1 files changed, 19 insertions, 5 deletions

diff --git a/doc/manual/tls.rst b/doc/manual/tls.rst
index 782e905dc..16d8e4f08 100644
--- a/doc/manual/tls.rst
+++ b/doc/manual/tls.rst
@@ -86,16 +86,19 @@ information about the connection.
      reset the connection state.
 
  .. cpp::function:: void tls_verify_cert_chain(const std::vector<X509_Certificate>& cert_chain, \
+                   const std::vector<std::shared_ptr<const OCSP::Response>>& ocsp_responses, \
                    const std::vector<Certificate_Store*>& trusted_roots, \
                    Usage_Type usage, \
-                   const std::string& hostname)
+                   const std::string& hostname, \
+                   const Policy& policy)
 
      Optional - default implementation should work for many users.
      It can be overrided for implementing extra validation routines
      such as public key pinning.
 
-     Verifies the certificate chain in *cert_chain*, assuming the
-     leaf certificate is the first element.

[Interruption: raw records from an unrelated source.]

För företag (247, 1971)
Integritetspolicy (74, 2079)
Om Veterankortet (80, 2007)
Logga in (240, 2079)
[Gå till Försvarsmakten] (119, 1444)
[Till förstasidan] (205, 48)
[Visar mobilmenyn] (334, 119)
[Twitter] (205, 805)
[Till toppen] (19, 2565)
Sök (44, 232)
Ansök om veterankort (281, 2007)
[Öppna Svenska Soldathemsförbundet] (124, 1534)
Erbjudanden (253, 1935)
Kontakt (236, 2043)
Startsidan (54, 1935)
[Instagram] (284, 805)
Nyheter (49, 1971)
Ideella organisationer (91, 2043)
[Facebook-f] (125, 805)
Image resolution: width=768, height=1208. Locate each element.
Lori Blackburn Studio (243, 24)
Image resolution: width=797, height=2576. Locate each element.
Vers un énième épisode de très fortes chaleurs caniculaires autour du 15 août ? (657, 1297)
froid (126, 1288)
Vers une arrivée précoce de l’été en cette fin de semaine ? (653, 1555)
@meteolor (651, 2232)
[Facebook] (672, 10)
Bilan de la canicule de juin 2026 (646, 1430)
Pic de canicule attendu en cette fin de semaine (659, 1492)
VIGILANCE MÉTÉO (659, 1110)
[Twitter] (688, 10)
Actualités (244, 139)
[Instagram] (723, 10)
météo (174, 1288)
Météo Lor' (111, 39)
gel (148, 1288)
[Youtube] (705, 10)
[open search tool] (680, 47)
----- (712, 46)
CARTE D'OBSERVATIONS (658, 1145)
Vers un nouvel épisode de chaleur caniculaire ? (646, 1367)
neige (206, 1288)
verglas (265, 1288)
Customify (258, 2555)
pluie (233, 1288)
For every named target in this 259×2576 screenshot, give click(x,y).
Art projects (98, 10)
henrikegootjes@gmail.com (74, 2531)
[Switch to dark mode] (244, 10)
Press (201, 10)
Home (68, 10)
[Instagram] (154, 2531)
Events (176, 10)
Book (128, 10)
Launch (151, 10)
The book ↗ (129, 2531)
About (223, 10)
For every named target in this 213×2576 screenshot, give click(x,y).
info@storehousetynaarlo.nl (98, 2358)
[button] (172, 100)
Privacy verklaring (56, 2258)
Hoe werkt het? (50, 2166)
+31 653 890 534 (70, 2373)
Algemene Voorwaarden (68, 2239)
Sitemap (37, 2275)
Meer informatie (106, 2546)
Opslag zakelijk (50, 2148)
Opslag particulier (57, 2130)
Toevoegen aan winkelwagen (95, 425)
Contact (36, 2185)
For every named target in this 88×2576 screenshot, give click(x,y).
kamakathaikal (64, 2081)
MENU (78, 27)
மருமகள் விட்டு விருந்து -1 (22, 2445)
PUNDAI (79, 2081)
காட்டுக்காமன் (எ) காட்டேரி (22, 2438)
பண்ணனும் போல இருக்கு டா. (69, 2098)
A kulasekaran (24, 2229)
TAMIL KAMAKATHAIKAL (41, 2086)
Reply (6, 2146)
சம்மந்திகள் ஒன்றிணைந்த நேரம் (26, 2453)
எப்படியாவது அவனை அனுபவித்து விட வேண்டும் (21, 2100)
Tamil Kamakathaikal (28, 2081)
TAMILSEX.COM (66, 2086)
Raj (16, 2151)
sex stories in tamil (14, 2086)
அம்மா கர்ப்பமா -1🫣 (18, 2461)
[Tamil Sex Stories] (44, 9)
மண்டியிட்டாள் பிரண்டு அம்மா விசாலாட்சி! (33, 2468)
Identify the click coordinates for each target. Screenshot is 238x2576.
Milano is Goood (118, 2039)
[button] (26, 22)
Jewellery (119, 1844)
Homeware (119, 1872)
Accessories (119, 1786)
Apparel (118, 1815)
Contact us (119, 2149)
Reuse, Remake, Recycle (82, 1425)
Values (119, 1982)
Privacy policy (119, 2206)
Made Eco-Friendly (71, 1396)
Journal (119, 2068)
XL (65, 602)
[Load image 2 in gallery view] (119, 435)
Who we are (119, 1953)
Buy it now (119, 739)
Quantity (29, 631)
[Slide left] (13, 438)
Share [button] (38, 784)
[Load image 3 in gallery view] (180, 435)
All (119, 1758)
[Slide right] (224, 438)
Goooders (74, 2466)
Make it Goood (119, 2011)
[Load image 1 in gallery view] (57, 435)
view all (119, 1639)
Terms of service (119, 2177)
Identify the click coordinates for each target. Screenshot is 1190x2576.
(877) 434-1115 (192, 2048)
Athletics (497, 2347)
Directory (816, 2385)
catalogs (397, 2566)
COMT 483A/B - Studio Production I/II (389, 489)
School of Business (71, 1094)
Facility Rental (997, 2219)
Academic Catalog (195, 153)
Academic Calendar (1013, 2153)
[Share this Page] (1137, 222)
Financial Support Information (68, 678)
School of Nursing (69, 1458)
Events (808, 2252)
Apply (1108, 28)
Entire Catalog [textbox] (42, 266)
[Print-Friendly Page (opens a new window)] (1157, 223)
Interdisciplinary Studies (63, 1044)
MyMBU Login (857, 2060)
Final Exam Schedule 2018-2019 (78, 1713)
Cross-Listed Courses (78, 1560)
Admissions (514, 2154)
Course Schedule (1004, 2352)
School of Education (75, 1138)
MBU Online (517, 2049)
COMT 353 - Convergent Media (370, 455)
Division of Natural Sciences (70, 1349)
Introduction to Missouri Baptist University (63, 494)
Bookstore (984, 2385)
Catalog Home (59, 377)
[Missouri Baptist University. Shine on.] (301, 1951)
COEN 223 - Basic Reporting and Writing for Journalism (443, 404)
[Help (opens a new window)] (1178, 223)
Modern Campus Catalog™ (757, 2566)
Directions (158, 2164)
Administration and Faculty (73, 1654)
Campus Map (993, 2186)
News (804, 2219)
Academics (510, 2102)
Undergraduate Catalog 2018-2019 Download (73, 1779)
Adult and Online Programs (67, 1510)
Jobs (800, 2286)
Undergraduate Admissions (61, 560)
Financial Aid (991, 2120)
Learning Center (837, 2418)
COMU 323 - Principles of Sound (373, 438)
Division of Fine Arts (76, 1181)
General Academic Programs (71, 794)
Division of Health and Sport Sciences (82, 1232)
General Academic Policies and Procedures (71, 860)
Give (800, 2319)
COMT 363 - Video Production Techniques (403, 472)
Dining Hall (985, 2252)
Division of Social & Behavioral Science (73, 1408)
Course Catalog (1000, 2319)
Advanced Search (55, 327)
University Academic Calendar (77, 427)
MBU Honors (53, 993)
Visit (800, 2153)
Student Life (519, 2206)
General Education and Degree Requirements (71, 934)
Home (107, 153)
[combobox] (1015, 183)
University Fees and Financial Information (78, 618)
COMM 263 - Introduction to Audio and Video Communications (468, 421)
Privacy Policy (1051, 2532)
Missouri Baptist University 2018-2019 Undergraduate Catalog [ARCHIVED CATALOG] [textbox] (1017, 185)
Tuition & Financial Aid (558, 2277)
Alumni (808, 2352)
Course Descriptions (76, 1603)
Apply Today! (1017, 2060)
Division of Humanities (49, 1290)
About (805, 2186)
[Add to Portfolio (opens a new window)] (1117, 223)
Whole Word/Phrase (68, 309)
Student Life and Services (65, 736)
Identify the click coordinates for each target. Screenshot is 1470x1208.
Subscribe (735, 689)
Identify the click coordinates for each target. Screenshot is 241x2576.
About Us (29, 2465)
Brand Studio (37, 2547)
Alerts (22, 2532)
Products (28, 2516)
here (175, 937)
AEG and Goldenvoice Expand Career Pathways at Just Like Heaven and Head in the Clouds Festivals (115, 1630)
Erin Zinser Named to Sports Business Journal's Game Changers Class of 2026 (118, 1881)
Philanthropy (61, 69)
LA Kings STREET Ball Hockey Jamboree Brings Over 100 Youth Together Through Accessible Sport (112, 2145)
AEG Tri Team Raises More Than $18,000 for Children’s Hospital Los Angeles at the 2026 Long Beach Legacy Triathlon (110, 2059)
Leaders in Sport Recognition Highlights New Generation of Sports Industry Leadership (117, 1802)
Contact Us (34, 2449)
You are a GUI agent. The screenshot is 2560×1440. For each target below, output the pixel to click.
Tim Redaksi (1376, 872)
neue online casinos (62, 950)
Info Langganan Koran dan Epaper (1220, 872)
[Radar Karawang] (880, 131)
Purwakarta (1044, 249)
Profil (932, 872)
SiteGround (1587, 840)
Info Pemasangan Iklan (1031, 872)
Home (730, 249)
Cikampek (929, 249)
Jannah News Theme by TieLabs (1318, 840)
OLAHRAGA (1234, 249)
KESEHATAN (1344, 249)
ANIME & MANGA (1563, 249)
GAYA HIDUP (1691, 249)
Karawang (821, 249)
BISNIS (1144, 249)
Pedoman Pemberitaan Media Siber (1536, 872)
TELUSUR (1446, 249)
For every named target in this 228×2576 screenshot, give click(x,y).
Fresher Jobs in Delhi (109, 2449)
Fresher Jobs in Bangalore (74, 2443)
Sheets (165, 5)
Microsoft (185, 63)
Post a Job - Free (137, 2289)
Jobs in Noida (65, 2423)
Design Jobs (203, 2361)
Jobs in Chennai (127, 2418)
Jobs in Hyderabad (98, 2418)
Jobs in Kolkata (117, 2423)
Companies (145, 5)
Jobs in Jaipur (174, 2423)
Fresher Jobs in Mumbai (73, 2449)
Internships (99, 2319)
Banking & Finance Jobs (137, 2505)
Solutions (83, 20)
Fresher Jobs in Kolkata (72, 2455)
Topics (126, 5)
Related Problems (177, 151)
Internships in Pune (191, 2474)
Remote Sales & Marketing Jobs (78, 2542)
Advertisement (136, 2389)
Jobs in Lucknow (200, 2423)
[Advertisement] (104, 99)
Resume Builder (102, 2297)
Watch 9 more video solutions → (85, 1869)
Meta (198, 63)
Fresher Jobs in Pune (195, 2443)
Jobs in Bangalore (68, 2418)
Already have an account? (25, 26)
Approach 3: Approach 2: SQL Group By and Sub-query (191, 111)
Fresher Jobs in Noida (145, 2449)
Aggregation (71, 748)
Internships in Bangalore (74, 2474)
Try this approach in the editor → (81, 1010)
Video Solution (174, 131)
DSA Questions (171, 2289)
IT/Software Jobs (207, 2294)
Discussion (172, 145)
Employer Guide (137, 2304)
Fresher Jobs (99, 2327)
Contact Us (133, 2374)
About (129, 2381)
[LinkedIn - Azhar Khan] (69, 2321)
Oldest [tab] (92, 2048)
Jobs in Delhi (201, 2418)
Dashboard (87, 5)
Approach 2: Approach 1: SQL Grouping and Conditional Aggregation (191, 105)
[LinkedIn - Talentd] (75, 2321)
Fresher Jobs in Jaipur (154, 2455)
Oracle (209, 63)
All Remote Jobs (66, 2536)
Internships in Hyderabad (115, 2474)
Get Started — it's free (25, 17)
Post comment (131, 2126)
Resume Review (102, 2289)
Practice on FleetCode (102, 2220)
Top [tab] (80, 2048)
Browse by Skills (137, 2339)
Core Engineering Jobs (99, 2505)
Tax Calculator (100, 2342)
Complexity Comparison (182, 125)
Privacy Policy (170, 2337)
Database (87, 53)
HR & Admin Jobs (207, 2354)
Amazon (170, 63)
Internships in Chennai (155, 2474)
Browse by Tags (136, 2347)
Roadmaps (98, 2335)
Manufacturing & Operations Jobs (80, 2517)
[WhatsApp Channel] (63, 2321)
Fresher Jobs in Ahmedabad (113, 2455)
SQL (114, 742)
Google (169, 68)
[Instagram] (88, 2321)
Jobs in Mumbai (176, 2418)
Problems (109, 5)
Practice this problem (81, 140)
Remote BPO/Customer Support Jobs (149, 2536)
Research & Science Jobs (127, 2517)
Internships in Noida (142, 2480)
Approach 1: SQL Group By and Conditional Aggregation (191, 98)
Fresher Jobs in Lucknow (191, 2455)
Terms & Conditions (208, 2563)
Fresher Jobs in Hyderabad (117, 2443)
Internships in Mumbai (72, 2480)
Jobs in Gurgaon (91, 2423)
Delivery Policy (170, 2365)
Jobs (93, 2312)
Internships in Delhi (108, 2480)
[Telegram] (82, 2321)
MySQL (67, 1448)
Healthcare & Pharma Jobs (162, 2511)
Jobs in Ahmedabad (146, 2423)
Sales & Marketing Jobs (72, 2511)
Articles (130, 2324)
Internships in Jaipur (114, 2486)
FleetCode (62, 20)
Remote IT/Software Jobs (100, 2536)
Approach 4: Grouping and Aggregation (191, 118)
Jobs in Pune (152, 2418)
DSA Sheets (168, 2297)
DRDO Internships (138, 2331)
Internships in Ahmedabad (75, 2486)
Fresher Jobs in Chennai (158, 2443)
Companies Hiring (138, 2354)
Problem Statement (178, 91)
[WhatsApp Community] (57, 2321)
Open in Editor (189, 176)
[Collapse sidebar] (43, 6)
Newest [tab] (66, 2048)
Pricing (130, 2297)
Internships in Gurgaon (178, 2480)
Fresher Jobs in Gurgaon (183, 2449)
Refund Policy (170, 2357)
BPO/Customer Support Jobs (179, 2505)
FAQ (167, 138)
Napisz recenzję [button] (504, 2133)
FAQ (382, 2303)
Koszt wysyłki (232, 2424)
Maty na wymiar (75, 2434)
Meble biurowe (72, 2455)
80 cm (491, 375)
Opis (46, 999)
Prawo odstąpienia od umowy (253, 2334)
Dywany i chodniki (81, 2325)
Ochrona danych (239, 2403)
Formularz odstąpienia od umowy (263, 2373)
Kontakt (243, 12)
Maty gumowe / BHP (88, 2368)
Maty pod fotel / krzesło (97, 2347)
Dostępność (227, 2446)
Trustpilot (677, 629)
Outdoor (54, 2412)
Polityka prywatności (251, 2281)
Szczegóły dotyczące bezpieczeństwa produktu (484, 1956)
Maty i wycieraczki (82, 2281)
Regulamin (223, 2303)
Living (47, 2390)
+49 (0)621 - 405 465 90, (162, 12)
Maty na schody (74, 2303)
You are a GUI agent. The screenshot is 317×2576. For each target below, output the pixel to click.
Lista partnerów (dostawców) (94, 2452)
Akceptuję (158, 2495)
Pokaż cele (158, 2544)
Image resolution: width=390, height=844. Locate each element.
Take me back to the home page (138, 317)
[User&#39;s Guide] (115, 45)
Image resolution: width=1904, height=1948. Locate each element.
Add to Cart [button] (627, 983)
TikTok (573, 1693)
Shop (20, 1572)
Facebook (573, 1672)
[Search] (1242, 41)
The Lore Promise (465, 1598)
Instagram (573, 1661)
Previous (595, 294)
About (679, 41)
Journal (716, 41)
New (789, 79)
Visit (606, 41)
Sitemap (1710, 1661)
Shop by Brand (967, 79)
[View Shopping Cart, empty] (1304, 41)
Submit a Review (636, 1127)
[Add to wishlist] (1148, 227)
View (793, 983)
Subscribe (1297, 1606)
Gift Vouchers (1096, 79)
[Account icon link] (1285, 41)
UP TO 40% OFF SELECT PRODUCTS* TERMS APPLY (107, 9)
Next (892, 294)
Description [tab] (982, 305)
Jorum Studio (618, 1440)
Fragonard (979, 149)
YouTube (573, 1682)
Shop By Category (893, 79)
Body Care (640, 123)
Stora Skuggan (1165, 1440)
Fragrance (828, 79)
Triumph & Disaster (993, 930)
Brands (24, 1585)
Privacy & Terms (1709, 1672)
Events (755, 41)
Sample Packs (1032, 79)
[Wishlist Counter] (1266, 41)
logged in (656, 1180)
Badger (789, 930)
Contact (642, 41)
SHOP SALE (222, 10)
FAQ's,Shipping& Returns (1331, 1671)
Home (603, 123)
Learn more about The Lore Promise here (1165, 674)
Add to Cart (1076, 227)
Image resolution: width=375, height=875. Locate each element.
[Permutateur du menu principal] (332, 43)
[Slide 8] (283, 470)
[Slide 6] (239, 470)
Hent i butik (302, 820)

+     Verifies the certificate chain in *cert_chain*, assuming the leaf
+     certificate is the first element. Throws an exception if any
+     error makes this certificate chain unacceptable.
 
      If usage is `Usage_Type::TLS_SERVER_AUTH`, then *hostname* should
      match the information in the server certificate. If usage is
@@ -103,8 +106,19 @@ information about the connection.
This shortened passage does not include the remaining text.